*** Data for review

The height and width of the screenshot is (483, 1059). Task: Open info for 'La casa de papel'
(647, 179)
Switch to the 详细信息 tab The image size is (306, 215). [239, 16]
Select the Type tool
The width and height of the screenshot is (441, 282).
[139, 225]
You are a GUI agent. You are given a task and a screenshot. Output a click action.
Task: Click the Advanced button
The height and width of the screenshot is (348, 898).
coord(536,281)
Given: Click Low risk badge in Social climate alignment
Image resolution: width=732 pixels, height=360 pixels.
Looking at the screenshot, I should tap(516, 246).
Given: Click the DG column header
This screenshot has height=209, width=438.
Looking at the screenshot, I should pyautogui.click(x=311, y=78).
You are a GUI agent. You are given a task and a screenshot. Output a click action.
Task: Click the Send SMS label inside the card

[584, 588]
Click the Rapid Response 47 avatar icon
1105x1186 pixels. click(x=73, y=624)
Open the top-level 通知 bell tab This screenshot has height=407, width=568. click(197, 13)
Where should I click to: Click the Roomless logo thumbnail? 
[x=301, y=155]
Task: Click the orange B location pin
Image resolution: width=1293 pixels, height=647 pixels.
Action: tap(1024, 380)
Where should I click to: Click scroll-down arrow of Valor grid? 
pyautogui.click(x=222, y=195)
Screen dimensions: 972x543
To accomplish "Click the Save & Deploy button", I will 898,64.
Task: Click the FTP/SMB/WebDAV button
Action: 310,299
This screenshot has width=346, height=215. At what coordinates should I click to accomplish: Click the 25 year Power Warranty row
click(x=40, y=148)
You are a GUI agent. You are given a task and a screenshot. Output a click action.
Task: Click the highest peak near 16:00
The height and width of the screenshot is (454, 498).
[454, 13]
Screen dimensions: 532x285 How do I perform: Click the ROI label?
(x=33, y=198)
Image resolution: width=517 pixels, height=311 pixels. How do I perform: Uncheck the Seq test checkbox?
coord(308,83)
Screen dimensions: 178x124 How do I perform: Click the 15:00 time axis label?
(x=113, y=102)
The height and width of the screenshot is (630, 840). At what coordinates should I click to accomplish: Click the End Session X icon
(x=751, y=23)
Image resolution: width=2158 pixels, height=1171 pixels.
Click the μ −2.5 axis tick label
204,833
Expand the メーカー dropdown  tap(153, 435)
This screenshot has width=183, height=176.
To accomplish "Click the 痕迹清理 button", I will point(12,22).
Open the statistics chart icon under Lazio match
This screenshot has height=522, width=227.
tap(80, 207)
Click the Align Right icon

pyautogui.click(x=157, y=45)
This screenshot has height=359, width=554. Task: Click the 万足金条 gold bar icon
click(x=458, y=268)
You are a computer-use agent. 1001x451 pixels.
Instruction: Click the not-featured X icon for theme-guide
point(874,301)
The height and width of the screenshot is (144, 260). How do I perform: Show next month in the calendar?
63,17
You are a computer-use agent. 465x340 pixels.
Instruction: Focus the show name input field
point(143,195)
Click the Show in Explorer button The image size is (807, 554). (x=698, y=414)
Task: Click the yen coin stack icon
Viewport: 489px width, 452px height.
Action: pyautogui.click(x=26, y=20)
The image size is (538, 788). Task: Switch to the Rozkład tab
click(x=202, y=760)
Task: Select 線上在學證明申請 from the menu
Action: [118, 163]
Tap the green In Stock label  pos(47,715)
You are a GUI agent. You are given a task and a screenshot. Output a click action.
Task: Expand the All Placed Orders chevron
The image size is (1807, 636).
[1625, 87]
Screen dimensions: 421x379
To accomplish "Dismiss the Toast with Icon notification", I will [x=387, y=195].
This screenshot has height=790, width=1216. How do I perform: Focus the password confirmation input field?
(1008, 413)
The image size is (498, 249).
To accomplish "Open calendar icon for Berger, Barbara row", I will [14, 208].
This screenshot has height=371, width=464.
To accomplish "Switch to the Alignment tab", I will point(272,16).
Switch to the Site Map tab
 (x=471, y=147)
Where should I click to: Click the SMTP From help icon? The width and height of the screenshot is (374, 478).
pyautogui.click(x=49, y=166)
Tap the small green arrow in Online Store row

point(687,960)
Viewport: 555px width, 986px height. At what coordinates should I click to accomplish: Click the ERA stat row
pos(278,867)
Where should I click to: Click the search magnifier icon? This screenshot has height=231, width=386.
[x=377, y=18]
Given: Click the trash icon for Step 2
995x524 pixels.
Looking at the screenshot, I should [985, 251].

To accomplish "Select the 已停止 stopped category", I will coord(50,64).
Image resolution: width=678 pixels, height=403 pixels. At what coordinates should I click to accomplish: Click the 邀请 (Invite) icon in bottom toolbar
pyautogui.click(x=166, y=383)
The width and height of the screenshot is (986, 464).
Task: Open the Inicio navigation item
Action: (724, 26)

******

What is the number of lines above that contain the string "Expand"? Answer with that number only.

■ Answer box
2